Until now, I had no fund to improve it. But now I feel this is the time. So I planned two budget upgrades on this computer. The first upgrade will be very small. Install a new harddisk and another one or two components.

The second upgrade will be total change. New processor+new motherboard+new ram+superior PSU+liquid cooler+a modular cabinet+Graphics card (optional).

So I need your advices and suggestions. And please check compatibility. 

*First Upgrade:* $60-$75
A 500Gb Harddisk WD blue (because I have none now) + either a good heatsink or a harddisk cooler or a sound card or something. I have no idea. You suggest.

*Second Upgrade:* Approximately $450-$500 In few months

Intel Core i3-4150 (LGA 1150) @3.50 GHz 3MB cache
msi B85M-G43 or B85M-E45 or B85M-ECO or Gigabyte GA-H97M-D3H
Corsair Vengeance 2x4GB DDR3-1600
Corsair RM550W or Corsair RM450W80+ Gold fully modular PSU
Corsair H80i or H55 (CW-9060010-WW) cpu cooler
A modular case from Corsair or Cooler master in 70$ or less.
Asus GTX750Ti 2GB (optional)

Intel Core i3-4150, Asus GeForce GTX 750 Ti, Corsair SPEC-02 - System Build - PCPartPicker

What I do is use a lot of graphics design softwares. I hardly play any games, but that also because I don't have the specs now in my pc, but wouldn't be bad to play sometimes. Still no constant gaming. And my primary OS is Ubuntu. I plan to add a secondary harddisk for Windows.

Please put suggestions on the first (what should I buy along with a harddisk?) and second upgrades and tell me about the compatibility or if I should add anything better or remove and advices. 
Thank you.


----------



## sobeit (Nov 11, 2007)

the first thing you must consider when it comes to price is if you replace the motherboard and if you are running oem, you will have to purchase a new os or os key for windows.


----------



## Gdn8Melbourne (Oct 28, 2011)

sobeit said:


> the first thing you must consider when it comes to price is if you replace the motherboard and if you are running oem, you will have to purchase a new os or os key for windows.

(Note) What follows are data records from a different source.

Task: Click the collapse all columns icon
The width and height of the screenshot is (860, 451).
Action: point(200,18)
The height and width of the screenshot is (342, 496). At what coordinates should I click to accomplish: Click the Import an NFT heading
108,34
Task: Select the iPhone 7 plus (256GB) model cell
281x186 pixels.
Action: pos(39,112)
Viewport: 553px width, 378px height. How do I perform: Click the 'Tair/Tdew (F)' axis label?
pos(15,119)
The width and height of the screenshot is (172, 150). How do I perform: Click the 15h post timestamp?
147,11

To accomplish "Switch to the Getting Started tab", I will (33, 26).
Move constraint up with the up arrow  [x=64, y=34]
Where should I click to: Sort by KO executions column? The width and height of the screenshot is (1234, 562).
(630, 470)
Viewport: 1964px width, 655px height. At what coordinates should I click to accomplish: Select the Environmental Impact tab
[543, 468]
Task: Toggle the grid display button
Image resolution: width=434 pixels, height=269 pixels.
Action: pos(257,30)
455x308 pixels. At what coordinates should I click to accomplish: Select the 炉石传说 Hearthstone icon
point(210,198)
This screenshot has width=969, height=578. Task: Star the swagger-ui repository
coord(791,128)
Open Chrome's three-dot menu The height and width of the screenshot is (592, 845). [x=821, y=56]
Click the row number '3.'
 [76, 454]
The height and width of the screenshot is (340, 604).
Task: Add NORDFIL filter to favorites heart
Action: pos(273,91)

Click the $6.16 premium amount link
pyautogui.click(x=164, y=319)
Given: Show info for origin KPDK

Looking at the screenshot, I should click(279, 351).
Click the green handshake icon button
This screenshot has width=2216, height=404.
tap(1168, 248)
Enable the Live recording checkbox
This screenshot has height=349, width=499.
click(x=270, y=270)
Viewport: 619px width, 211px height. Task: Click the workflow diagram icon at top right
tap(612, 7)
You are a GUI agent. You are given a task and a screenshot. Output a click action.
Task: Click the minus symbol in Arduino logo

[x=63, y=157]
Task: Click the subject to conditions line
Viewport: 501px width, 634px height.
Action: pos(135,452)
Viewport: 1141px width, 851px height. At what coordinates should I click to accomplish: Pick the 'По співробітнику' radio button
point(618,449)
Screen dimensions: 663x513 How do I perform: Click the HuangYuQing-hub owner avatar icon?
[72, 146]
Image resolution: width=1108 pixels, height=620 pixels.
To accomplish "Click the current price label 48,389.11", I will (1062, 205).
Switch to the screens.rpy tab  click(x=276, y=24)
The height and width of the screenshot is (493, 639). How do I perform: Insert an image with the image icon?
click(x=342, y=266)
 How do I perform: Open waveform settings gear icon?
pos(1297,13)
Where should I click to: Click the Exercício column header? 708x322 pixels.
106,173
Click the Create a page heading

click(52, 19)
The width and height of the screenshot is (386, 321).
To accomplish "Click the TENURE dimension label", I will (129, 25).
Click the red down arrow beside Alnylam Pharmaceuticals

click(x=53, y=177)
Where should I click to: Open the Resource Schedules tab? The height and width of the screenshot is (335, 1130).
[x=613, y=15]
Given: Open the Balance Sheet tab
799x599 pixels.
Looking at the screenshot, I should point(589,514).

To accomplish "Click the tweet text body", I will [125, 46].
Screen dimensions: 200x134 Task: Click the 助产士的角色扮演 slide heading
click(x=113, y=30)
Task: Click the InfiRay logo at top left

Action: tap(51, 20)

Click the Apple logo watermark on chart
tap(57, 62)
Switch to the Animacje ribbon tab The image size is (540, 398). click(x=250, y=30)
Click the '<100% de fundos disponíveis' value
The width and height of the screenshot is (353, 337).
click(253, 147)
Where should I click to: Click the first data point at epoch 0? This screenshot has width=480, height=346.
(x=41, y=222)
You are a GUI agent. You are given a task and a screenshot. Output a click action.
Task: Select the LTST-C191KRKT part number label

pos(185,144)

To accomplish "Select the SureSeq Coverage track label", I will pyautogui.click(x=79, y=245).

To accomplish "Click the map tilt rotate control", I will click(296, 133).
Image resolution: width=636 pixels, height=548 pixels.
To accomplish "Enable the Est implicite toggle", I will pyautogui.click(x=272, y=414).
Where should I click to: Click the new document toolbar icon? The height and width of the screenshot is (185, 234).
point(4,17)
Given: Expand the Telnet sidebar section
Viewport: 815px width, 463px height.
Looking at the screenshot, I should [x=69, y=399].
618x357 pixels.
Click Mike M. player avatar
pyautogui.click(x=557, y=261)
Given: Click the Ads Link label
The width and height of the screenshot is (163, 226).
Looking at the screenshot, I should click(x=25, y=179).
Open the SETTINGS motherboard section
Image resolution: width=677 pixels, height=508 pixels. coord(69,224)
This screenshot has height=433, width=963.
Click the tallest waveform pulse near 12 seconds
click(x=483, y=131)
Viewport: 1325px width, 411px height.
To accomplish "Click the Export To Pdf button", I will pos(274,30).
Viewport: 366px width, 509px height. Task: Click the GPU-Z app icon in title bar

Oh no. The motherboard is too old. Windows didn't start locking the bios then. It's Intel DG41RQ. Antique thing. And I don't have windows now. So I have to buy a new one anyways after doing the second upgrade.


----------



## Masterchiefxx17 (Feb 27, 2010)

Since you're having trouble now on the current PC with it crashing, I recommend you look towards build number 2, but add a few changes.

The i3 CPU should be fine for Ubuntu work, but not much more than that.

The Gigabyte and Asus boards are good. Look at their features and pick the one you like.

Change the PSU to an XFX or Seasonic branded unit rated at 550W.

You do NOT need a liquid cooler, there is no point whatsoever. Use the stock cooler that will come with the CPU.


----------



## Gdn8Melbourne (Oct 28, 2011)

Masterchiefxx17 said:


> Since you're having trouble now on the current PC with it crashing, I recommend you look towards build number 2, but add a few changes.
> 
> The i3 CPU should be fine for Ubuntu work, but not much more than that.
> 
> ...


Okay, what i3 is recommended for? And if I do heavy editing like tiff and raw photoeditors and install a second harddisk with Windows to play casual games, what processor I will need?

And when liquid cooler is needed? I was thinking to keep the cpu cool enough, so that I don't have to think about it of being hot. (Everyone says liquid cooler, but where the liquid goes?)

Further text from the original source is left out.